The images in this post were captured during Carnevale in Venice in 2020 before local cases of COVID-19 triggered regional quarantines and Carnevale events were suspended.
Venice is a magical place in the weeks leading up to Shrove Tuesday. Its Carnevale tradition dates back to the 13th century, though some trace it back as far as 1094. In the late 1200s through the fall of the Venetian Republic in 1798, the time leading up to Lent was celebrated in costume and mask.
Celebrations were banned under Austrian control and the tradition of the festival went dormant until 1979, when it was revived. Today’s festival unfolds over weeks, bringing bright color and festive cheer to the dull gray of winter in the lagoon.

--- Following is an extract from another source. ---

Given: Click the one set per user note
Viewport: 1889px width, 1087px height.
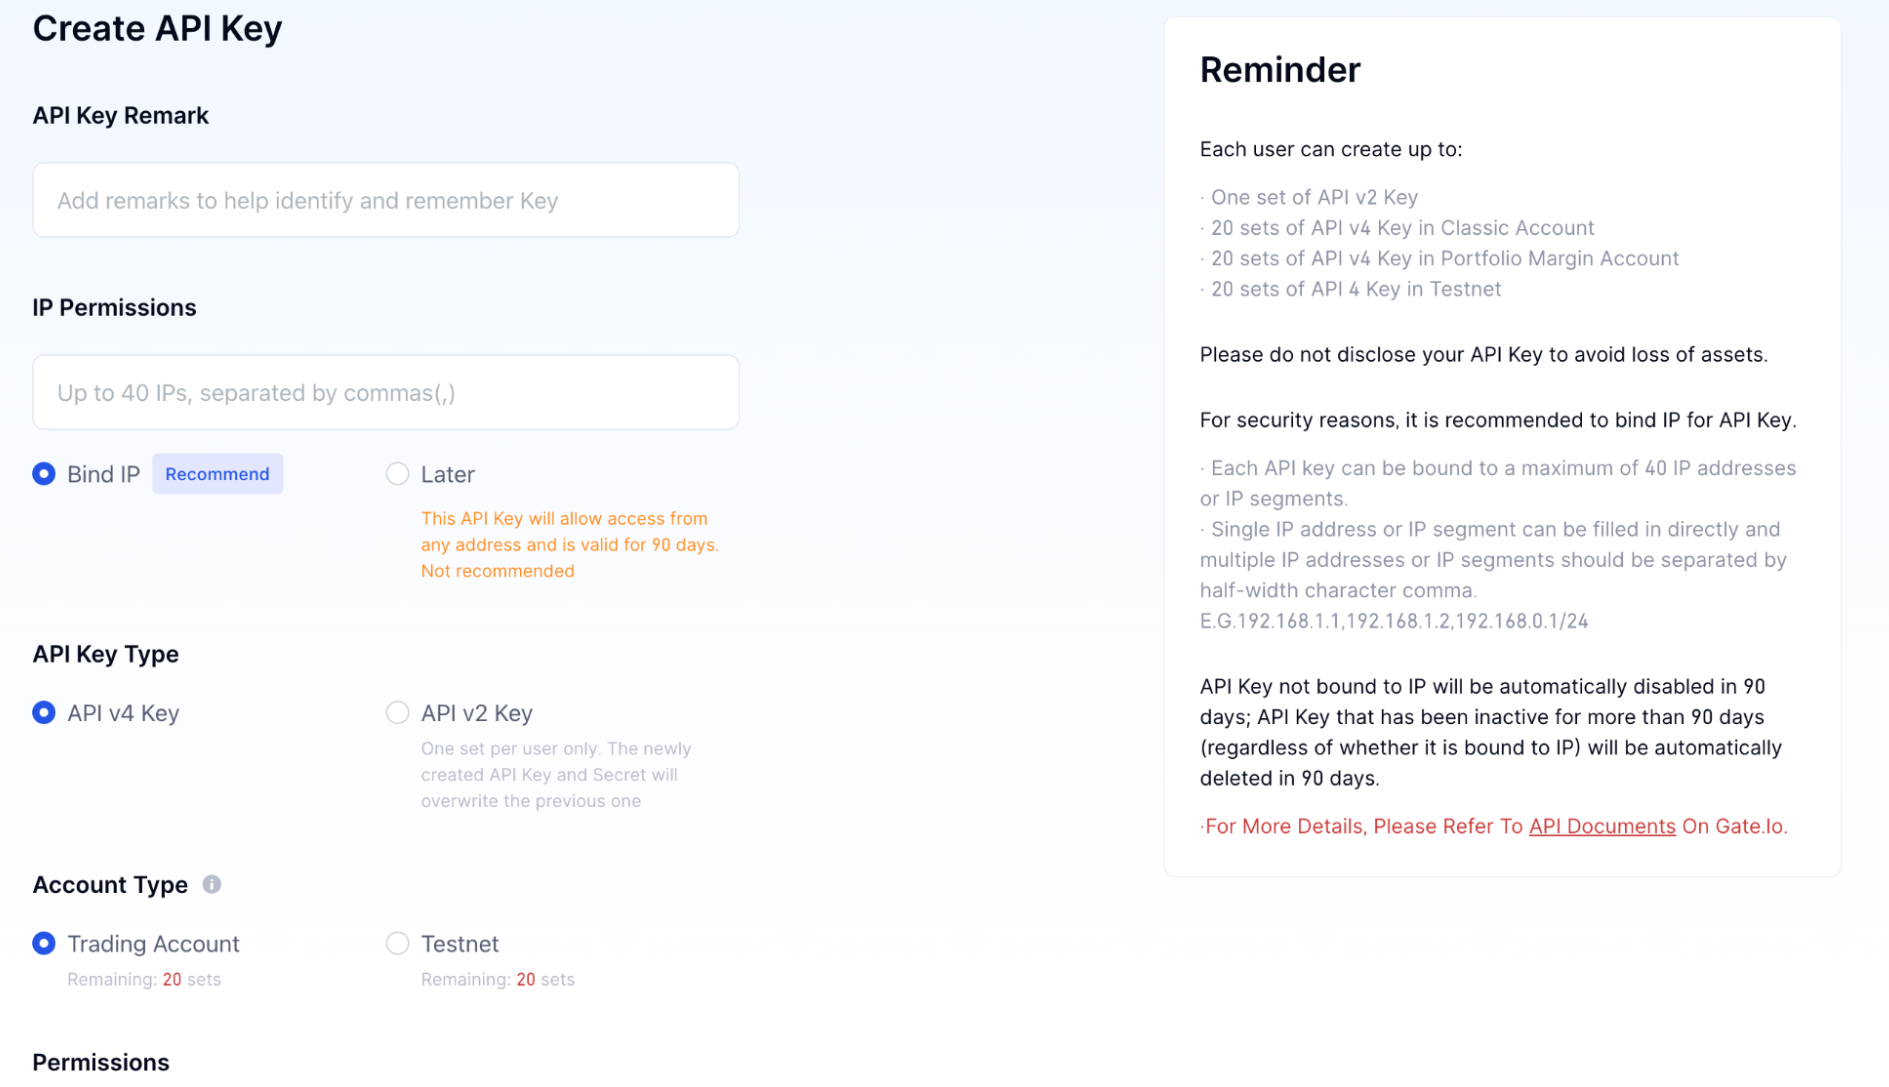Looking at the screenshot, I should point(556,774).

Locals and visitors parade through town in traditional costume. Elaborate and expensive dresses like these are normally rented. Masks remind revelers of a time when Venice’s denizens craved privacy and anonymity in the close confines of this small city even in the days outside of Carnevale.
Today’s party attracts people from the surrounding areas in all modes of costume. There is plenty of kitsch, as families and gangs of friends dress up as if for Halloween. While some look ready for a ball, others are dressed as superheros and monsters.
The event has evolved with our culture. There is some splendid and very artistic drag. The best costumes are very creative and colorful, even handmade. The tradition of the masquerade is expanding.
Carnevale is on trend too, captivating a younger crowd. Among the mass produced masks at the souvenir stands, there are some intriguing steampunk designs.
But in the end, I am a sucker for the classic dress of a bygone era. People in costume are happy to stop and pose for photos. While there are plenty of lavish balls and private events, you get a lot of the flavor out on the streets.
A more courtly look is always in style. Confetti is a mainstay, and spontaneous dancing and musical performances break out in campos around town, along with organized public performances and events.
Handmade masks are expensive but creative and lovely. Finery like this is available in studios and boutiques around town throughout the year. It is exciting at Carnevale to see decorative arts like these actually in use!
It is more fun still to watch people go about their daily business in full dress. Looking back at my photos, it is a timely reminder that life and lunch carry on.
It is hard to believe that I took these photos less than two weeks ahead of the COVID-19 outbreak in Italy. Local quarantines canceled public Carnevale events and closed museums. Among the locked churches were those built in gratitude for the end of the plague.
However, these days were just one more chapter in Venice’s long and grand history. A history celebrated each year during Carnevale.